I mention this because it is important that we focus on the good as well as the bad, that we take stock of the silver linings that accompany each dark cloud. We must not succumb to pessimism and despair as our strength lies in the hope that accompanies renewal. Certainly, that is a lesson that is appropriate for the Easter season.
To that end, I want to talk with you about some of the things I have been paying attention to throughout the 4th District. We have many “good news” stories of everyday Iowans making major contributions to the national effort to defeat the “invisible enemy” of COVID-19. These stories deserve your attention, and I encourage you to share them. They are a vivid reminder that adversity often reveals our greatest strengths.
For example, in Ames, the students at Iowa State University displayed an incredible amount of ingenuity. They realized that there was a shortage in Iowa hospitals of important protective equipment, and they resolved to do something to help. To this end, they began to utilize the university’s 3D printers in the Computation and Construction Lab to manufacture face shields that they could provide to our health care workers on the front lines. In all, they hope to produce 2,000 such shields. Three cheers for the innovative students at Iowa State.
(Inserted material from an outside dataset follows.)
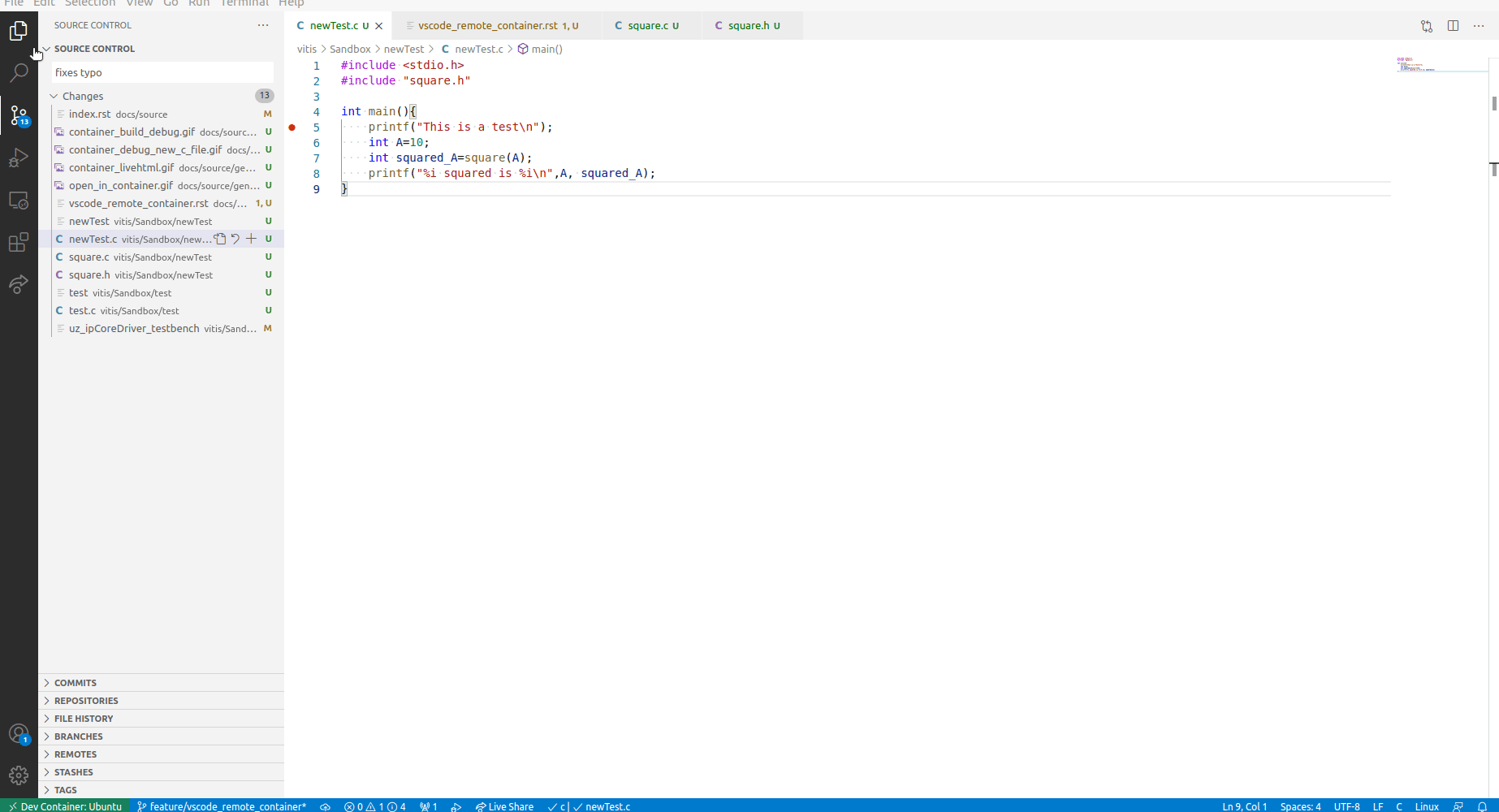Stage the newTest.c file changes
Screen dimensions: 1499x812
point(251,239)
In Hartley, we saw an example of an ethanol plant retooling its operations so that it could use its resources to produce hand sanitizer. The plant, owned by Valero, was granted approval from the Food and Drug Administration to do this, and they are making the hand sanitizer available to hospitals and to first responders. There are additional ethanol plants in the district on the cusp of receiving FDA approval to do this as well. In Wall Lake, a local biodiesel plant is supplying glycerin for hand sanitizer production, too. These are exemplary examples of civic-minded Iowans working together to fill the nation’s most pressing needs.
And in Sioux City, The Sioux City Journal recently featured an article profiling a local dress maker named Joi Mahon who is using her resources to make handmade masks. Mahon, a graduate of Iowa State, is making these masks in partnership with UnityPoint Health, and members of the community are stopping by her storefront to drop off necessary materials like fabric and elastic bands. Thank you, Joi, and thank you to all who are supporting her efforts.
There are many more of these kinds of uplifting stories I could cite. The constant theme is that each story reveals a fundamental truth: a core Iowa strength is that our people have never forgotten the importance of neighbors coming together to lend our unique talents to help neighbors get through hard times. Often, we can take this responsibility for granted. But in times like these, it always comes to the forefront, and Iowans are all the better for it.
As long as we remember to do this, we will come through this public health crisis and emerge from it stronger than we were before. I salute all the good work that is being done in our local communities and I thank everyone who is doing their part to contribute to our nation’s recovery.
Republican U.S. Rep. Steve King represents Iowa's 4th Congressional District.